Task requirements: Check each line of the material below for "This", then copy the ones that contain it.

Task material:

== Segment start ==

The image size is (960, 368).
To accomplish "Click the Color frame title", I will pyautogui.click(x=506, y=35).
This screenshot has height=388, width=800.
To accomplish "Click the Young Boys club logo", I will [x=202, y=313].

== Segment end ==
== Segment start ==

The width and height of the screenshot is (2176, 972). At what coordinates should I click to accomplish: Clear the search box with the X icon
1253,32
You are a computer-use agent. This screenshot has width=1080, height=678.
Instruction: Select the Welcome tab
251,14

== Segment end ==

Output of the task:
This screenshot has height=388, width=800.
You are a computer-use agent. This screenshot has width=1080, height=678.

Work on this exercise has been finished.